Picture: Briscoe House (D. Howells 2006) |
Briscoe HouseThe present Briscoe House was built about 1870 for the Misses Ann and Susanna Briscoe who were the last of that family to be landowners in the parish. The architect of this Victorian building is believed to have been Frederick Preedy, the architect for the rebuilding of the parish church about that time. Above the roof of the house is a bell in a turret used to summon the coachmen from the stable block on the opposite side of the road. |
The present building stands on the site of a fine old house dating, probably, from the seventeenth century.

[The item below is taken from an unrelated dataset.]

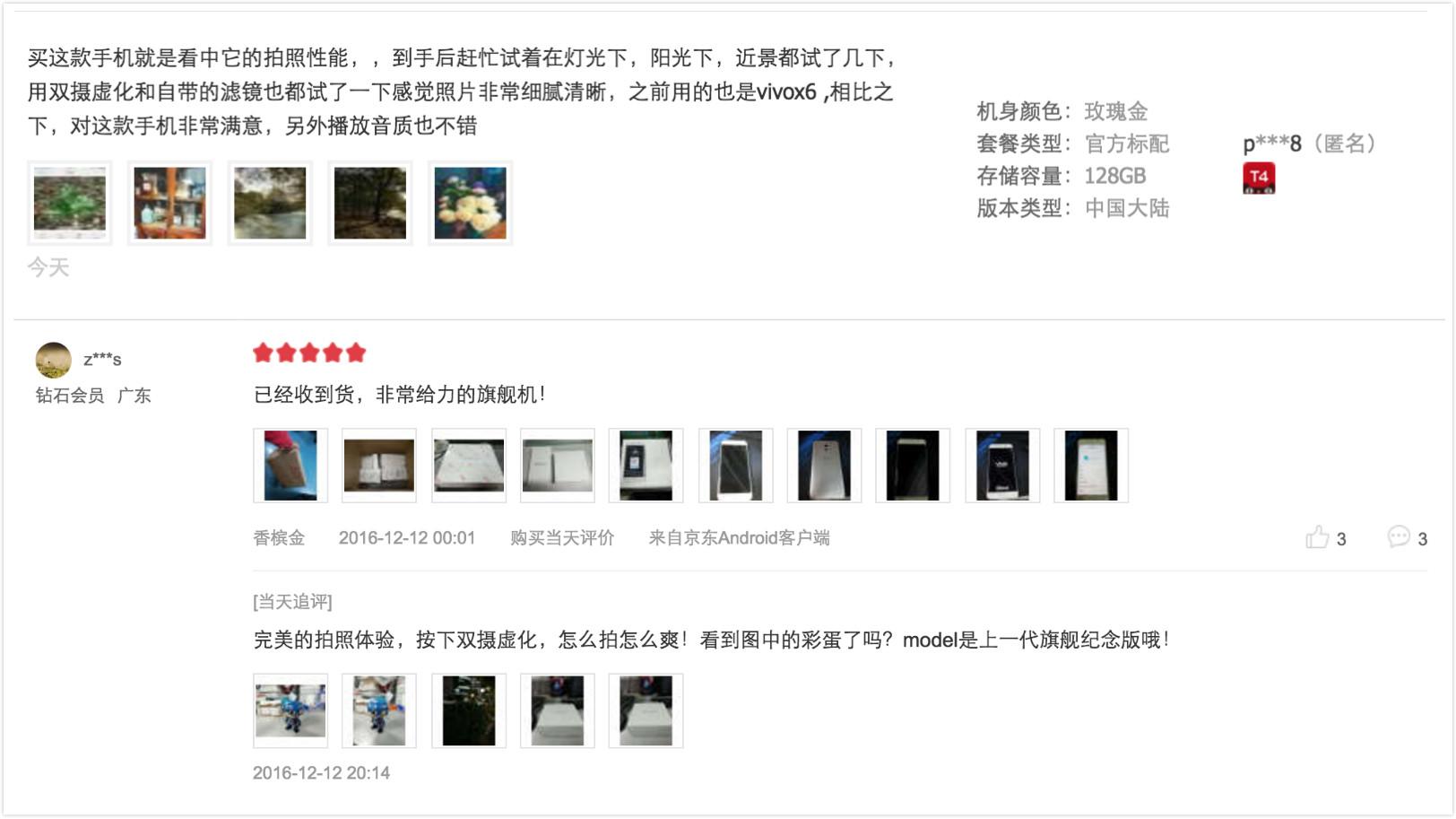Open the last white box follow-up photo
This screenshot has width=1456, height=819.
coord(646,710)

A plan of the Briscoe estate dated 1792 shows this to be the site of their house at the junction of Church Street, then called Bathford Street, and Horselands Lane which is the proper name for Ostlings Lane, a phonetic corruption of recent date.

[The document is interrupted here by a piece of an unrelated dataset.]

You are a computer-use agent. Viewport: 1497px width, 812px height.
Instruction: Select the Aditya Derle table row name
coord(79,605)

Some of the Briscoe land was originally held by the Fisher family, William Fisher of Bathampton having been one of the co-purchasers of the Bathford Manor estate in 1634. It descended with the Fisher family until his great-granddaughter, Elizabeth Fisher married William Briscoe who also owned land in the parish left to him by his uncle, also William Briscoe, a mariner, of Marshfield. It was their great-grand-daughters who were the last of the Briscoes living at Briscoe House. Shortly before their deaths in June and July 1899 Ann and Susanna made new identical Wills under seemingly unusual circumstances breaking the entail on the Briscoe property which consequently did not descend to the heir-at-law, William John Briscoe who died in 1905.
The Victorian house now forms two dwellings and houses have been built in the grounds.